### Article
Every Monday, I’ll post about discovering genuine hope and authentic answers for living a healthy life.
Our five core needs and our eight multiple intelligences intersect in various ways. Sometimes it’s good and sometimes it’s troubling.
Because I’m logic smart, I think with questions and prefer it when things make sense. That can get in the way of how I try to meet my legitimate need for security.
When things make sense to me, I am more secure. There’s nothing wrong with that. Maybe you can even relate. I like figuring things out and I prefer to not be surprised. But, lately, I’ve realized that some of my stress was caused by my wanting God to make sense to me. That’s arrogant. So, sin was also messing with my security.
I’ve sometimes said that it’s good enough for me that I know God makes sense to God. I’ve not been relying on that truth, though. I’ve had to ask myself if I really believe this or was it a cute way I tried to sweep away my stress?
I’d love to have less pain in my left foot and I’ve prayed and asked others to pray. Of course, there’s nothing wrong with that. But, if I argue with God about it and whine because I don’t know why God hasn’t healed my foot, then my security isn’t in God. It’s in my ability to get God to do what I want. Or, it’s in my ability to figure Him out.
A little over a week ago, I had a meltdown. With good friends, and after relevant teaching and amazing worship of the God of the Bible whom I deeply love, I lost it. It had been an overwhelming day in several respects, including horrible foot pain, so when they asked what was wrong, I cried and admitted my pain, confusion about God not healing my foot, and frustration over another area, as well. I willingly received their prayers in response. Twice. Once with Alan, Randy, and Jill, and once with a group of 30 or so that I had taught earlier in the day.

### Dataset content
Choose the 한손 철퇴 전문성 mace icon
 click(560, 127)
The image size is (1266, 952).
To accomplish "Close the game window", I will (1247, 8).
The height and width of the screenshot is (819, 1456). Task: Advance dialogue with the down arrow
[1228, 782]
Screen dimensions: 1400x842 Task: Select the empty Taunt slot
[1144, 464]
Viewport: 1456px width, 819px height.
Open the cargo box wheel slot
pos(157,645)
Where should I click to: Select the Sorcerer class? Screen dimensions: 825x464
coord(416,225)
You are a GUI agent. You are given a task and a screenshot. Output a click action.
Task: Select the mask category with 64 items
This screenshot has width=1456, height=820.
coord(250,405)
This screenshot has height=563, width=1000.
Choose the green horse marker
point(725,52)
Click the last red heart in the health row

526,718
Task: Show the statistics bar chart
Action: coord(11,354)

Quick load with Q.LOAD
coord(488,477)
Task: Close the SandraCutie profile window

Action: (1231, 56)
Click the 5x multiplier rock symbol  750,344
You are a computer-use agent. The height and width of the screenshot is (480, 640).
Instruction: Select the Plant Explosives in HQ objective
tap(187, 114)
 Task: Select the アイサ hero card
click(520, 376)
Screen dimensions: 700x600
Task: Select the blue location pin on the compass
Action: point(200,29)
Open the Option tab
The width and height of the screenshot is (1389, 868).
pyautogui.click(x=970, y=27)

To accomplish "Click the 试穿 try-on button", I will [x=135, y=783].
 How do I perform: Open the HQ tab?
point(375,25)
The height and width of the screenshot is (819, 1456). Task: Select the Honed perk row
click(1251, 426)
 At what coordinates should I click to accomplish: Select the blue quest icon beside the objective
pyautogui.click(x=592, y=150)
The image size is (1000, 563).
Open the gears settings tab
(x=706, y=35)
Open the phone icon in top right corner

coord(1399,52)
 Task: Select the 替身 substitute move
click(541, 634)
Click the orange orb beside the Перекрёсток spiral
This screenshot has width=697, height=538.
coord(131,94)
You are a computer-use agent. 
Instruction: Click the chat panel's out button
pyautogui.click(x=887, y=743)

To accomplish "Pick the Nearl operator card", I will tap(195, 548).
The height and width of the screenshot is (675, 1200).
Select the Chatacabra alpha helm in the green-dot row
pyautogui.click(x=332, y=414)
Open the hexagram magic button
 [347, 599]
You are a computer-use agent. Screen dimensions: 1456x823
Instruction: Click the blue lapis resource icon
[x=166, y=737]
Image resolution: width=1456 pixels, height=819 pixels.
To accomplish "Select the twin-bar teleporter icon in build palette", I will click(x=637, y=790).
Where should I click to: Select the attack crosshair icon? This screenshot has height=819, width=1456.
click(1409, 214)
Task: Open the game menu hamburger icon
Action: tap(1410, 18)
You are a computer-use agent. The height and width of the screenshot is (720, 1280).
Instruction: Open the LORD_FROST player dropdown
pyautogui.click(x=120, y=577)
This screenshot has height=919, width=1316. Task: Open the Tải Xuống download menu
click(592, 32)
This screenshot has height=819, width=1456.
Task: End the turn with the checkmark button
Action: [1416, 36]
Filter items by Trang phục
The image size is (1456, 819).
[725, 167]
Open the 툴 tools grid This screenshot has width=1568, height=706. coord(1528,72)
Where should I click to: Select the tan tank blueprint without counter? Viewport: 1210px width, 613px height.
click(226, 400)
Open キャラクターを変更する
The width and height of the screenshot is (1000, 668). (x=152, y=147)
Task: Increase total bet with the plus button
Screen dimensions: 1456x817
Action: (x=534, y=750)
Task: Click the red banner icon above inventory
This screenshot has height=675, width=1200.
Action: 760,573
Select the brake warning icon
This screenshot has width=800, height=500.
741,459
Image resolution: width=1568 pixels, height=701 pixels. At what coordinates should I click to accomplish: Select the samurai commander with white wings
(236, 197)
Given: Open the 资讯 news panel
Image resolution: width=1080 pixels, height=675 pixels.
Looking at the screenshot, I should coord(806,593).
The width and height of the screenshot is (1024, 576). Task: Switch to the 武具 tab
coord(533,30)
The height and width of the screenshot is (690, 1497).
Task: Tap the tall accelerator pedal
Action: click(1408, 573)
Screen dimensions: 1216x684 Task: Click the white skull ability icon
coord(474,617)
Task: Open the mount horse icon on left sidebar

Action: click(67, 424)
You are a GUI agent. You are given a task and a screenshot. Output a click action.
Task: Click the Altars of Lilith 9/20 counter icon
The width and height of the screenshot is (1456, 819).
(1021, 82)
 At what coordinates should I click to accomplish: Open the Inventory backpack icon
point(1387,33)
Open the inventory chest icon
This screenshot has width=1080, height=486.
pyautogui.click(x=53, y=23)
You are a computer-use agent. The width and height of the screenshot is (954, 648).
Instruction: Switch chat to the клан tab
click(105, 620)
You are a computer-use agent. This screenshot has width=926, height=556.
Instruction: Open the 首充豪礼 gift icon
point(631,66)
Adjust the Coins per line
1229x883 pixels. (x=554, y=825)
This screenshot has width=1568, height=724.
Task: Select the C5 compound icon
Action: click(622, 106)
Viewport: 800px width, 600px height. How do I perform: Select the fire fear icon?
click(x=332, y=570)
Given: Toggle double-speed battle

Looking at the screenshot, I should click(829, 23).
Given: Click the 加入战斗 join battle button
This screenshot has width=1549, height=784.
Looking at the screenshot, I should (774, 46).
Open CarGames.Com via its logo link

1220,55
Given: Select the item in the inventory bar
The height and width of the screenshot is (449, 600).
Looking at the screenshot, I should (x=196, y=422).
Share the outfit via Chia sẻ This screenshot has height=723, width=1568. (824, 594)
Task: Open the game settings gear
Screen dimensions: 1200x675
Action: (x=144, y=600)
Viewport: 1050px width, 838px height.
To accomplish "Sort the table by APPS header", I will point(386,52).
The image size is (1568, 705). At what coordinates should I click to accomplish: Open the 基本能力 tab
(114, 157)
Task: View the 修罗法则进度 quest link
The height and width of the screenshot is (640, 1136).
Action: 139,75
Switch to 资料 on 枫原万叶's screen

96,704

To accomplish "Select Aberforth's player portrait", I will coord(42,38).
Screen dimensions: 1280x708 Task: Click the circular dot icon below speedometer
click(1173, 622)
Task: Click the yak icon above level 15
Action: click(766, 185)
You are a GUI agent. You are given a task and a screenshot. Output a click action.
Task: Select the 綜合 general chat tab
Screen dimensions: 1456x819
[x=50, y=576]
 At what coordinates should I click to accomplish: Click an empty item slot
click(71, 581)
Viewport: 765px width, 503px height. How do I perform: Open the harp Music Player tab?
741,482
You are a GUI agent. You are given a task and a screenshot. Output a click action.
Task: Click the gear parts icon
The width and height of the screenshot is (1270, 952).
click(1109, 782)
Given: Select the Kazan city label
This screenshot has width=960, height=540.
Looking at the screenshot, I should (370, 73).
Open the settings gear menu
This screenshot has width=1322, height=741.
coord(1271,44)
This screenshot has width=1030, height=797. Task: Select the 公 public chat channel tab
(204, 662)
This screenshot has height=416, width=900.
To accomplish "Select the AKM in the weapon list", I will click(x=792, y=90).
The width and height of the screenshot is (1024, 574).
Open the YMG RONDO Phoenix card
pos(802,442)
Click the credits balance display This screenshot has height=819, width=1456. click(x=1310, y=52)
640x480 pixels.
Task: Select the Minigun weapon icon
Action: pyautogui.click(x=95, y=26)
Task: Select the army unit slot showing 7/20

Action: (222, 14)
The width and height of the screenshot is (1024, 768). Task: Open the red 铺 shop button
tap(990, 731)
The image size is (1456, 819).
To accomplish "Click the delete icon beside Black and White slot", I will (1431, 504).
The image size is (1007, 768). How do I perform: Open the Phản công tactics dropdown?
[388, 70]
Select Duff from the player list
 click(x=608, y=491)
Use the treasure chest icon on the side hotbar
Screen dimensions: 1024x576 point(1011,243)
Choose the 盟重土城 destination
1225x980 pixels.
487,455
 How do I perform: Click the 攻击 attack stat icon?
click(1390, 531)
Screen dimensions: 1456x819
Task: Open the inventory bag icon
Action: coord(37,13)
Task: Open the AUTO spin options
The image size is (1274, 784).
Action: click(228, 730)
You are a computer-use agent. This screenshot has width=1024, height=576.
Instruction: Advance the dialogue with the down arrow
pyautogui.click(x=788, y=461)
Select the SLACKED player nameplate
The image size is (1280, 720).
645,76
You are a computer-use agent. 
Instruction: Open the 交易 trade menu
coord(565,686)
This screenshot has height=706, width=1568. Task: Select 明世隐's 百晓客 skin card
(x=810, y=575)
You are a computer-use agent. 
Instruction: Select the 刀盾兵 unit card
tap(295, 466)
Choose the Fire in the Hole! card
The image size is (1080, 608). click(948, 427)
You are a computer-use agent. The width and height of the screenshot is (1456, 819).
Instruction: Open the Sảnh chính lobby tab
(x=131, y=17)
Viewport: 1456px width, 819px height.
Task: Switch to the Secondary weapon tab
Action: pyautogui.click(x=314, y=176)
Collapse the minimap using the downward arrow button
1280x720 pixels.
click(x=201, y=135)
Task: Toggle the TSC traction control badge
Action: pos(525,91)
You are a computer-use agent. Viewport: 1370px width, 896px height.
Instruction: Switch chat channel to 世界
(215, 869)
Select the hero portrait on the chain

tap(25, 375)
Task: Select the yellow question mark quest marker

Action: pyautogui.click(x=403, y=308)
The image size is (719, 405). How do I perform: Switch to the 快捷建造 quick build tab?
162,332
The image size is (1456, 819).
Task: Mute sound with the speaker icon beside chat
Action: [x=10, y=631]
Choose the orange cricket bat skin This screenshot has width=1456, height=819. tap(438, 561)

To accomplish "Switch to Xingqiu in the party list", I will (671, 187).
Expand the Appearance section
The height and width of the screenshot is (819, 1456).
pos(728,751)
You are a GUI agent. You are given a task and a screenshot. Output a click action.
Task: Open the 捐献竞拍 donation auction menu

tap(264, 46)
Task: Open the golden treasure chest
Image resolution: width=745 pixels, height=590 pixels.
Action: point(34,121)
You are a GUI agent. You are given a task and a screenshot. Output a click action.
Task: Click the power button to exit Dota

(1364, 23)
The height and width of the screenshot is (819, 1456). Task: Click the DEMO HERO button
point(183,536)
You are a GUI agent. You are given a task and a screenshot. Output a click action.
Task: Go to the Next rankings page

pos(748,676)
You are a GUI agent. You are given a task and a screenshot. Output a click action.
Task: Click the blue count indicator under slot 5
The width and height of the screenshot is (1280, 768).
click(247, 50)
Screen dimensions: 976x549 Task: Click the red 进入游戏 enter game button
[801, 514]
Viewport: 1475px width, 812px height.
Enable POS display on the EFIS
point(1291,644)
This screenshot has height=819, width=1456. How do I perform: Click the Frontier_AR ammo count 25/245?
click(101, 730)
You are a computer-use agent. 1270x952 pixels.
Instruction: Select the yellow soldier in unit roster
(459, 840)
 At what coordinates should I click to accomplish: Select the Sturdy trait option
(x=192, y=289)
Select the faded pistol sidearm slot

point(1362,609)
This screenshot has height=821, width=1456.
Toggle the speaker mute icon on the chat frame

### What to work on
1. Repeat from the post on God making sense the passage from "Because I’m logic" up to and including "need for security.", word for word.
2. Go on with the post about security and God making sense, picking up right after its final sentence.

### Task-by-task results
1.
Because I’m logic smart, I think with questions and prefer it when things make sense. That can get in the way of how I try to meet my legitimate need for security.

2.
It was freeing. Being vulnerable and authentic felt surprisingly safe. That’s because of who I was with. God, first and foremost. He was very present. He was very approachable. I experienced refreshing closeness as my friends prayed for me. There was no barrier between us. I wasn’t demanding anything. My friends were appropriately asking.
I also knew I could trust who I was with. I can’t just be vulnerable with anyone. (I don’t think anyone should be.) But, for the sake of my security being appropriately placed, I need to trust my friends more. It was good for me to release my fears in the way I did. To experience the unique love of my friends in that setting was rich. Real. Valuable. Long lasting.
Being weak – actually publically admitting my weakness – increased my security. Not in me, but in others and in God. I was reminded of the amazing support I have that I should rely on more often. I was reminded, in their words, who God is and who He wants to be for me.
God is in charge. He gets it. It’s okay with me that I don’t. It really is. I’m not just saying that today.
“God’s grace is sufficient for me because His power is made perfect in weakness.” (2 Corinthians 12:9)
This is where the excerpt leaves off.